Single‐Cell and Spatial Transcriptomics Delineate the Microstructure and Immune Landscape of Intrahepatic Cholangiocarcinoma in the Leading‐Edge Area

Intrahepatic cholangiocarcinoma (ICC) tumor cells and their interactions with the immune microenvironment, particularly at the leading-edge area, have been underexplored. This study employs single-cell RNA sequencing (scRNA-seq) and spatial transcriptome (ST) analysis on samples from the tumor core, adjacent non-tumorous tissue, and the leading-edge area of nine ICC patients. These findings indicate that tumor cells at the leading-edge area demonstrate enhanced proliferation and are tightly associated with the stroma, including endothelial cells and POSTN+ FAP+ fibroblasts. Notably, CD8+ T cells in this region exhibit a naive phenotype with low cytotoxicity and signs of exhaustion, likely due to compromised antigen presentation by antigen-presenting cells (APCs).

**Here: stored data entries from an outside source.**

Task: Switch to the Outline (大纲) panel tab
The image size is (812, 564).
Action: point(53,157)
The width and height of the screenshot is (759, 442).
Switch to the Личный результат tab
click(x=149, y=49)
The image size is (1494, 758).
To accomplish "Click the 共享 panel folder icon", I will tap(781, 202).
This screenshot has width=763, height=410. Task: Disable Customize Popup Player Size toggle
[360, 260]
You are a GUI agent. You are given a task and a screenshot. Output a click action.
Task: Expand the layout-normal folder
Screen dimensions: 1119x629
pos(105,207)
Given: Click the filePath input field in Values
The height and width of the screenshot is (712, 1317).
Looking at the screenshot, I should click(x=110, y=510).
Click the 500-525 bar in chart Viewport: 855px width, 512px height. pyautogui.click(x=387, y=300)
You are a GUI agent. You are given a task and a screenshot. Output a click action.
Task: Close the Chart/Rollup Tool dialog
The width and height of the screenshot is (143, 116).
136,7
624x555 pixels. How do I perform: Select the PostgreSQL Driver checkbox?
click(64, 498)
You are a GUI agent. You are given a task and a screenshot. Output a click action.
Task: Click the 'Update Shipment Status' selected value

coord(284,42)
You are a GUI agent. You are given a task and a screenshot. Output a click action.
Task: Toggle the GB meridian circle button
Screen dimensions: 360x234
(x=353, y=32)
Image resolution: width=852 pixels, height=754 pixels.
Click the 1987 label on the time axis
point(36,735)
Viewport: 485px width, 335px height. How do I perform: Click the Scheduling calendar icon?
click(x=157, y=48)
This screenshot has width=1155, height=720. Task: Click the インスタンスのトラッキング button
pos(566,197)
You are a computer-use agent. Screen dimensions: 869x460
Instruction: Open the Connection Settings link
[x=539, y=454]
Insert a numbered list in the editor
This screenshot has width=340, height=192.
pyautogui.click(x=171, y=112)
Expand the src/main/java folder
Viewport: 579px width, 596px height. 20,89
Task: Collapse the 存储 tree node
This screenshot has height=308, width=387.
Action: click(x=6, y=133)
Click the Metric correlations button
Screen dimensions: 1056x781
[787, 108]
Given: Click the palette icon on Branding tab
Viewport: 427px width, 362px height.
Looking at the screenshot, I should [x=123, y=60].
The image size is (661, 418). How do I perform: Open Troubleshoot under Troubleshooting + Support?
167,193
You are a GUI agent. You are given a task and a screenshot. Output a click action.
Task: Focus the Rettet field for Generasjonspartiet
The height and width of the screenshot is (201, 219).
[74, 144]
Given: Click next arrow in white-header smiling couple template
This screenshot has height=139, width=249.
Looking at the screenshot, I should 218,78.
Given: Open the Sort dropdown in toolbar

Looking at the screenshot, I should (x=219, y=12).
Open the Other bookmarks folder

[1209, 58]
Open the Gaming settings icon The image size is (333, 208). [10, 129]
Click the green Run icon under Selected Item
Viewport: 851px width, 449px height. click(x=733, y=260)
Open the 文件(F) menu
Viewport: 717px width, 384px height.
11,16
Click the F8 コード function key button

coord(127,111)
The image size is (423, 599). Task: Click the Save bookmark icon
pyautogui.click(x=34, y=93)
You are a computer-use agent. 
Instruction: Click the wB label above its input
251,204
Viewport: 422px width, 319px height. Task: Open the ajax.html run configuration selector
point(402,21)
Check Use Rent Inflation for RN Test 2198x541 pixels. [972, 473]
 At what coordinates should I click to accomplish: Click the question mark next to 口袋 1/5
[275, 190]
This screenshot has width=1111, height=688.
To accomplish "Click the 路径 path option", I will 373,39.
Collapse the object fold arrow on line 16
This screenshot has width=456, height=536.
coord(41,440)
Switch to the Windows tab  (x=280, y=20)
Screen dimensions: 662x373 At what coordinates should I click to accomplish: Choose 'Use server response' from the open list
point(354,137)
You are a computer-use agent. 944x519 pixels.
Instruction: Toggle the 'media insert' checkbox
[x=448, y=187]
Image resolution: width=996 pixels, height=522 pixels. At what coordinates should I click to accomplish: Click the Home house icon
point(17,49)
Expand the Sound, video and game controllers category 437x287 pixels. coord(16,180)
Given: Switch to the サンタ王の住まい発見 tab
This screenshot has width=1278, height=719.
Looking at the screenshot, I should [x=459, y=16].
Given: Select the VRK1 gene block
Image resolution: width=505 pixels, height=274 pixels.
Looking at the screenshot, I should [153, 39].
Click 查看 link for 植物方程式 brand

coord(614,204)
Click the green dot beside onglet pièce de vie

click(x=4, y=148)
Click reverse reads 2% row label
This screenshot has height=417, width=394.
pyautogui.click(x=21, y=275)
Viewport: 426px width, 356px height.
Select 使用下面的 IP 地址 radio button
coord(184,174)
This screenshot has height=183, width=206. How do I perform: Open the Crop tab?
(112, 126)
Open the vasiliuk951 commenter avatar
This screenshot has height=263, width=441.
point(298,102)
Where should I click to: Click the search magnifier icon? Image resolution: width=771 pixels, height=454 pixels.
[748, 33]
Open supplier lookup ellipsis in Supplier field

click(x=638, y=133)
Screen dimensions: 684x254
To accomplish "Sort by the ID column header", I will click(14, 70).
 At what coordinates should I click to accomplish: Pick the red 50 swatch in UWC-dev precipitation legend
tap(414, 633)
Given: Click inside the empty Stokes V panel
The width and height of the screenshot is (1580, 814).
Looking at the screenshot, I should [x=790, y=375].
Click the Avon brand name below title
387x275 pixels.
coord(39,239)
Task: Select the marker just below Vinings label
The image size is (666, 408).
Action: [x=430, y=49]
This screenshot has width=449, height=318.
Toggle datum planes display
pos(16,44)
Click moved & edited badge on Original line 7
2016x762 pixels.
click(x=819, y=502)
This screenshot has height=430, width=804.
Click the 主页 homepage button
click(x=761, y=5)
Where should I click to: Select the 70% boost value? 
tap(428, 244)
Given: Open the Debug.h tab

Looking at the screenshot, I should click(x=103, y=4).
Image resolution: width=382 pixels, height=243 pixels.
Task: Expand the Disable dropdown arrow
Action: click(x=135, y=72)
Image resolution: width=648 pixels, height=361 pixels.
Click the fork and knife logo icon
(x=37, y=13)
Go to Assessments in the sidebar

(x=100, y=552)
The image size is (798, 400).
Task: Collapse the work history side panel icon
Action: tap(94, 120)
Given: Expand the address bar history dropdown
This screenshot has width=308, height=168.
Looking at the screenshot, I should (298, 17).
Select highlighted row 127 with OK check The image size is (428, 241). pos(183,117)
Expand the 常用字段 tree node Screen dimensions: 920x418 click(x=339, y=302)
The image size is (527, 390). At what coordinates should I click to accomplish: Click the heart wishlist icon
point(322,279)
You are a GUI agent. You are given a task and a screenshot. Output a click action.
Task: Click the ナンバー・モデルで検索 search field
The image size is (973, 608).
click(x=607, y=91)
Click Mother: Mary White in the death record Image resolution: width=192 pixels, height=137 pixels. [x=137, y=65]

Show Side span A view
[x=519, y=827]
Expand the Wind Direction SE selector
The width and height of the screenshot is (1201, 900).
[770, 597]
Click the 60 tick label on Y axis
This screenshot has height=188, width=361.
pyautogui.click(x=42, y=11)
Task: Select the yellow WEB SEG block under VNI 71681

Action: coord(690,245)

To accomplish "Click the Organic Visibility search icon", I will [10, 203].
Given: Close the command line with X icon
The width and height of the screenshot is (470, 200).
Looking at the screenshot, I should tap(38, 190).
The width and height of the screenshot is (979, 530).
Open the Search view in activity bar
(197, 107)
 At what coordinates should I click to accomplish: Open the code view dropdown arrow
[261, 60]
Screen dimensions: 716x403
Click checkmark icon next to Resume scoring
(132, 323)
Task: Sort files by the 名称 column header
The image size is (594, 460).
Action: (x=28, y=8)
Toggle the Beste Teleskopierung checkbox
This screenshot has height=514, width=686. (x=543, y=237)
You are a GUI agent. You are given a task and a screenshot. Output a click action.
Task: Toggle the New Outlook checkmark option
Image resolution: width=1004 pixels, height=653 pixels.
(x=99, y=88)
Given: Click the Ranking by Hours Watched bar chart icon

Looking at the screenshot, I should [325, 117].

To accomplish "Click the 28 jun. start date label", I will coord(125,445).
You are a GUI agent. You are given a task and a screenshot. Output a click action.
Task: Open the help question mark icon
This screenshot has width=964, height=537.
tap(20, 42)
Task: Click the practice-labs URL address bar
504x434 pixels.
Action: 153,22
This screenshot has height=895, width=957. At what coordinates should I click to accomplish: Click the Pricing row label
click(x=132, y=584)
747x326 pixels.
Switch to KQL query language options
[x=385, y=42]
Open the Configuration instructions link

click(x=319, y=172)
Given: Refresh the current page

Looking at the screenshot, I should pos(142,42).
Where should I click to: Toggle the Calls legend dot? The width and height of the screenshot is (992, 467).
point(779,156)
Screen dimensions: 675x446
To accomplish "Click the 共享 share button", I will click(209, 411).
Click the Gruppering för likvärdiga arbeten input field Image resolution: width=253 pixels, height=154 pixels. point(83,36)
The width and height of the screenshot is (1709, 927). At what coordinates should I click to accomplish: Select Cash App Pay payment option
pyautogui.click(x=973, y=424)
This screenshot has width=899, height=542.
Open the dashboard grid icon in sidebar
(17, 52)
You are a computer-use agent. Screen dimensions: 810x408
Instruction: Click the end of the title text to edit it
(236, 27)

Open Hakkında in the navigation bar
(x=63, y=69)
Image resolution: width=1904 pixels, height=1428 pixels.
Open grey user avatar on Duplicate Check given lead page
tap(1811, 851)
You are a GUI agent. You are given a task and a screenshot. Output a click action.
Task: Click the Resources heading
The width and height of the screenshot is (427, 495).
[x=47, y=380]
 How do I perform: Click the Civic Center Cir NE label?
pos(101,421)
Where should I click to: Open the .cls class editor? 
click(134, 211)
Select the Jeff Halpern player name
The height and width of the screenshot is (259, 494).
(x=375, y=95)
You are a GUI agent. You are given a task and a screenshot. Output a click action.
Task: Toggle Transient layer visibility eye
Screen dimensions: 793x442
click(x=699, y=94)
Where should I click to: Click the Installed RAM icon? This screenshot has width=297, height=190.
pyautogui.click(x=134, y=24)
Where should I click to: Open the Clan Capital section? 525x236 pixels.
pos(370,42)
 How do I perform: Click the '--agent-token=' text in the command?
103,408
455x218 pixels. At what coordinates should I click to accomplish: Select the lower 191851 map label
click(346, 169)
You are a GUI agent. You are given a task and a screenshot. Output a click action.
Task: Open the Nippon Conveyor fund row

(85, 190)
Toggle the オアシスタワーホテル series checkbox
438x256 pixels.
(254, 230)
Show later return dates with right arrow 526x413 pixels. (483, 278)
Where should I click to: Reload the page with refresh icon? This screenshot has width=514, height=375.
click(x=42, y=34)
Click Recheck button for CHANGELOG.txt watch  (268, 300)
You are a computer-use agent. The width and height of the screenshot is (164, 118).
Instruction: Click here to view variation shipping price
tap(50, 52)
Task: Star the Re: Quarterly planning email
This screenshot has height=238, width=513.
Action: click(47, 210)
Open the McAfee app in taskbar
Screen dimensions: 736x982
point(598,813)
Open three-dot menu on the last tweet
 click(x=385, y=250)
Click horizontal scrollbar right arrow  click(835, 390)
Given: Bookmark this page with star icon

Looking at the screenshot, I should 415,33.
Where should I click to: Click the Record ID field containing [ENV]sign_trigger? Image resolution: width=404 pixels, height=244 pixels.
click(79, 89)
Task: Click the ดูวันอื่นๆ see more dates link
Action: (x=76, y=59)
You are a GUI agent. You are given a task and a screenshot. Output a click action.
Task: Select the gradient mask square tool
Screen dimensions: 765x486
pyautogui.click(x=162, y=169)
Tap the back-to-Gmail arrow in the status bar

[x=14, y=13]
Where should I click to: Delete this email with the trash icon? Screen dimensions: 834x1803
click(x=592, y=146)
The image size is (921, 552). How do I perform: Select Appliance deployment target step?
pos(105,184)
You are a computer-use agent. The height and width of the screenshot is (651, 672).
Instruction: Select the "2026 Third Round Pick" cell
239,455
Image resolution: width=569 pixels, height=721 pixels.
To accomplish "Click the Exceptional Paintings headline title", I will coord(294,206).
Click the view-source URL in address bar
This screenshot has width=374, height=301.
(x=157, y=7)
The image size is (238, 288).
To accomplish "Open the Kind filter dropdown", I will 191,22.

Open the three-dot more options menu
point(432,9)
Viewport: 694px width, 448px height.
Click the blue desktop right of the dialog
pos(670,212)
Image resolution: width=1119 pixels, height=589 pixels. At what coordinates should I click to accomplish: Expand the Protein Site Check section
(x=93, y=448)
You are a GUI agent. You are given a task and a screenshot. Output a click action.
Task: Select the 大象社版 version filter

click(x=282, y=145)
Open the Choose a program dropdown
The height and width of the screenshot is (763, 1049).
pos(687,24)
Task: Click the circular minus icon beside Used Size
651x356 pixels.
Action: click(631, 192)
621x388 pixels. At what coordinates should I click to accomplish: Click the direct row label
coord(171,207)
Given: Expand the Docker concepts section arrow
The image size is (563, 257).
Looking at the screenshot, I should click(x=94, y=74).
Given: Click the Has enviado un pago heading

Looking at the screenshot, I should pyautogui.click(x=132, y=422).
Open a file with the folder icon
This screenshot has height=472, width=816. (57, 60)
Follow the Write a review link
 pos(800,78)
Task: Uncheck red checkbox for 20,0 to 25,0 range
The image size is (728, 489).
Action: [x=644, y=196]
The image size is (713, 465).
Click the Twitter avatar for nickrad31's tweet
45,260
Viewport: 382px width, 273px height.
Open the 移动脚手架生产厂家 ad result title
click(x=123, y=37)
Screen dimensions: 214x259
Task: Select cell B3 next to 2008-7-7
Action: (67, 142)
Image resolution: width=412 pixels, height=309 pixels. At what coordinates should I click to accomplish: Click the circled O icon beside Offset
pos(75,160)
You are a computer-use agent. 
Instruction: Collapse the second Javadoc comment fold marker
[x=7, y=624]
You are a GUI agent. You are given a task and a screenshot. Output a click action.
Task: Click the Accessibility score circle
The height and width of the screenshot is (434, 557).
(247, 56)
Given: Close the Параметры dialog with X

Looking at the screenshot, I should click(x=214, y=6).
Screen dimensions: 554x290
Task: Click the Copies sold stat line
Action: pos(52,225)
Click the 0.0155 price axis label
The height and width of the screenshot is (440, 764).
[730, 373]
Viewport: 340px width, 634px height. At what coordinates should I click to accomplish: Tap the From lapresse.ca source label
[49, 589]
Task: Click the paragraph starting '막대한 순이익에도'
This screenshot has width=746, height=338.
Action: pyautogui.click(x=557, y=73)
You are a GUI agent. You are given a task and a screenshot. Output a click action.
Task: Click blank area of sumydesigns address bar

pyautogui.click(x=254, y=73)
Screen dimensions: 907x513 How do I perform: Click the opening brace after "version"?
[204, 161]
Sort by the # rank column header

The predominant CD8+ T cell subset, mucosal-associated invariant T (MAIT) cells, recruits SPP1+ macrophages within the stroma. This interaction, along with the presence of POSTN+ cancer-associated fibroblasts (CAFs) and endothelial cells, forms a unique "triad structure" that fosters tumor growth and ICC progression. The research highlights the intricate characteristics and interactions of ICC tumor cells in the leading-edge area, offering insights into potential therapeutic targets for intervention.